Een vordering tot inkorting tussen deelgenoten is een louter rechtmatig incident tussen de betrokken deelgenoten in het raam van de hangende gerechtelijke vereffening-verdeling.
Een vordering tot inkorting tegen een bij schenking onder de levenden begiftigde die geen deelgenoot is vereist daarentegen een afzonderlijke procedure, los van de gerechtelijke vereffening-verdeling.
Krachtens artikel 856 van het Burgerlijk Wetboek zijn de vruchten en de interesten van aan inbreng onderworpen zaken steeds verschuldigd te rekenen van de dag dat de erfenis is opengevallen. Deze regel is strenger dan artikel 928 van het Burgerlijk Wetboek. Erfgenamen die een voorschot op erfdeel kregen, weten immers, of worden verondersteld te weten, dat dit steeds bij de vereffening en verdeling van de nalatenschap te verrekenen is. De vraag of een schenking aan inkorting toe is, is daarentegen niet meteen duidelijk.
De reservataire erfgenamen moeten de begiftigde daarom binnen het jaar verwittigen dat er een probleem is met zijn schenking. Zo niet kunnen zij de vruchten van hetgeen ingekort moet worden, pas vorderen vanaf het ogenblik van hun vordering tot inkorting(4).
Inkorting zal in beginsel in natura gebeuren: de goederen keren daadwerkelijk terug naar de nalatenschap. Indien de begiftigde het geschonken (onroerend) goed vóór het overlijden vervreemd heeft, zoals bepaald in artikel 930 van het Burgerlijk Wetboek, zal de inkorting echter in waarde plaatsvinden. Ook wanneer geld geschonken werd, zal een geldsom moeten worden ingebracht.
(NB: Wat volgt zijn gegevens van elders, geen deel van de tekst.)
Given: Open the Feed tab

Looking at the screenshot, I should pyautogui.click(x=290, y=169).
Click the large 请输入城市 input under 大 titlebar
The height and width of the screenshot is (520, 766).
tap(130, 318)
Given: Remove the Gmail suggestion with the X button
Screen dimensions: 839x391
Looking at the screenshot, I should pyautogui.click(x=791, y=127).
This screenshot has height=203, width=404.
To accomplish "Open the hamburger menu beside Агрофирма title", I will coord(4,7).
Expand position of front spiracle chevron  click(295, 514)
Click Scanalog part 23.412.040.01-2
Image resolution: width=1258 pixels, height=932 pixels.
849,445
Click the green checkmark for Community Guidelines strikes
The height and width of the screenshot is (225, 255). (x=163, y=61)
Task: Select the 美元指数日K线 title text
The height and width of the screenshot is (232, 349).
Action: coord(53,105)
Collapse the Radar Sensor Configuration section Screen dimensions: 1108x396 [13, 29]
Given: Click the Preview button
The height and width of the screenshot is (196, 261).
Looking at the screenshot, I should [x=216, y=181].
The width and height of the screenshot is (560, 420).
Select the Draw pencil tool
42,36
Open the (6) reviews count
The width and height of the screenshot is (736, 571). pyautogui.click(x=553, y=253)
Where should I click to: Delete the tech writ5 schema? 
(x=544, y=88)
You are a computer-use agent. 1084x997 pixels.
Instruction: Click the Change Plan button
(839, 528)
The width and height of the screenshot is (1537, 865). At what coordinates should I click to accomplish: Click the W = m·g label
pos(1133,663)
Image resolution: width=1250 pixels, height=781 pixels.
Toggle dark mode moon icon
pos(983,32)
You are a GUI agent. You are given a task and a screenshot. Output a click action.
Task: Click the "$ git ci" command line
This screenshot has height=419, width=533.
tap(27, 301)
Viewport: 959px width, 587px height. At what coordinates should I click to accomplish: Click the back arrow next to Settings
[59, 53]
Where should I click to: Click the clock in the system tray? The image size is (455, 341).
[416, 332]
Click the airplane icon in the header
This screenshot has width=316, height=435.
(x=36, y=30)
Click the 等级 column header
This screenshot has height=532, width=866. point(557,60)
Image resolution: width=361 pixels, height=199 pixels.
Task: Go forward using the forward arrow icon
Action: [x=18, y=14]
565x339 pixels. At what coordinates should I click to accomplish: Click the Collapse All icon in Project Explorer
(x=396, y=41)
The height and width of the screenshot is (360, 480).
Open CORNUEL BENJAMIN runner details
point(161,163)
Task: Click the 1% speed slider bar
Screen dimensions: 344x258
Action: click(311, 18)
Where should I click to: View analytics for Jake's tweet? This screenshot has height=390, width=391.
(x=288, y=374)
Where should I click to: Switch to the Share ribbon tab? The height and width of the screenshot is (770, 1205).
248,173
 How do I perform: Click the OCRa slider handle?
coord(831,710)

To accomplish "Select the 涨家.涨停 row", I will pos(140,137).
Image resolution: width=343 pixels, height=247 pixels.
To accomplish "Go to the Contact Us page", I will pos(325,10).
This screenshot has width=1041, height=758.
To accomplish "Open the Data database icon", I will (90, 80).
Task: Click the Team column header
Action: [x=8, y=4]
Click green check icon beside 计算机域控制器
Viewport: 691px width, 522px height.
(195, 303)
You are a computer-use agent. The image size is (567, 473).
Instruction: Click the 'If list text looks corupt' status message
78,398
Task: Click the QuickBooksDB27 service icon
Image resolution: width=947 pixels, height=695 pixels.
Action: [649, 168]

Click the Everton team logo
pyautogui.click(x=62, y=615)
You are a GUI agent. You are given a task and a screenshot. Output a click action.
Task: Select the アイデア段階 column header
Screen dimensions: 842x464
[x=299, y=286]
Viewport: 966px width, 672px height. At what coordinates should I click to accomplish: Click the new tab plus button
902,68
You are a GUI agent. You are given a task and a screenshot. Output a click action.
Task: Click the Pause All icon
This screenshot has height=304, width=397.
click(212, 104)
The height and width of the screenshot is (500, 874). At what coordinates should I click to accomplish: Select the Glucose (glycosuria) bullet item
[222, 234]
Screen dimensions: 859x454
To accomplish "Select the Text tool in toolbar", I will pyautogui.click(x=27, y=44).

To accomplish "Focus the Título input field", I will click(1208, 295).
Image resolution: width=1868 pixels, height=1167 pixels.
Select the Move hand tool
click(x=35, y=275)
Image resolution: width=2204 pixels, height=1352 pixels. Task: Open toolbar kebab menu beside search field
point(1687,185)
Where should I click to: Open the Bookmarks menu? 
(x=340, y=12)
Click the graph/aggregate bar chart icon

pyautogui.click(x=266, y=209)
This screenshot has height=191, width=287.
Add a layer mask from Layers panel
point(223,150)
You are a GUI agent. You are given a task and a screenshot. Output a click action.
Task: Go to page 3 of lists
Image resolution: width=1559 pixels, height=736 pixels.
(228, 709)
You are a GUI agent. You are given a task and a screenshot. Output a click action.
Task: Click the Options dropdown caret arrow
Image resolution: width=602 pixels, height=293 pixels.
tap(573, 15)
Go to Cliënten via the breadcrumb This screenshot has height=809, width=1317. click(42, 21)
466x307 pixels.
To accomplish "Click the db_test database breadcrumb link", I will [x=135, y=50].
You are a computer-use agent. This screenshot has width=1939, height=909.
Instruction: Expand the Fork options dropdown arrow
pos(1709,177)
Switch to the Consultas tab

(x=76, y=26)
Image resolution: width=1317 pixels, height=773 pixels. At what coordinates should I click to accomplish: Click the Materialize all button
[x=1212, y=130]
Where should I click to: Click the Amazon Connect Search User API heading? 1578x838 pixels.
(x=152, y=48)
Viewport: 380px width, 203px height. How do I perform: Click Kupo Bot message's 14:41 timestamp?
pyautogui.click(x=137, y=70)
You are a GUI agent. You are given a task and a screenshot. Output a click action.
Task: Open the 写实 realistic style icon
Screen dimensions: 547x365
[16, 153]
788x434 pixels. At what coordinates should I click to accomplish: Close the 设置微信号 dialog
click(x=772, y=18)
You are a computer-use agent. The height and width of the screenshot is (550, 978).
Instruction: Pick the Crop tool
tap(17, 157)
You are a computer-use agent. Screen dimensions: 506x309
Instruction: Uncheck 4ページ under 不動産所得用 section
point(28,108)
Wanneer de inkorting in waarde geschiedt is de begiftigde, krachtens artikel 928 van het Burgerlijk Wetboek, interesten verschuldigd op het bedrag dat het beschikbare gedeelte overschrijdt, dat in de plaats komt van de inkorting in natura.
Wanneer de inkorting in waarde geschiedt, kunnen op het in te korten bedrag, dat in de plaats komt van de inkorting in natura, interesten worden toegekend; de rechter bepaalt daarbij de interestvoet in overeenstemming met de waarde van de vruchten die in geval van inkorting in natura aan de nalatenschap hadden moeten worden teruggegeven.
Inbreng van giften en schuldeisers van de decujus
Nalatenschapsschuldeisers kunnen geen verhaal nemen op het fictieve vermogen na inbrengen. Zij kunnen hun vordering slechts realiseren op de fysieke restmassa, zijnde de goederen die ten tijde van het overlijden van hun debiteur fysiek nog in zijn vermogen bevinden. De nalatenschapsschuldeisers hebben dus geen verhaal op de ingebrachte goederen.
Art. 857. BW stelt immers dat inbreng slechts verschuldigd is door de mede-erfgenaam aan zijn mede-erfgenaam; hij is niet verschuldigd aan de legatarissen of aan de schuldeisers van de nalatenschap.
Giften die de decujus voor zijn overlijden heeft geschonken, ontsnappen aan het verhaal van de schuldeisers bij zijn overlijden, onverminderd de actio pauliana.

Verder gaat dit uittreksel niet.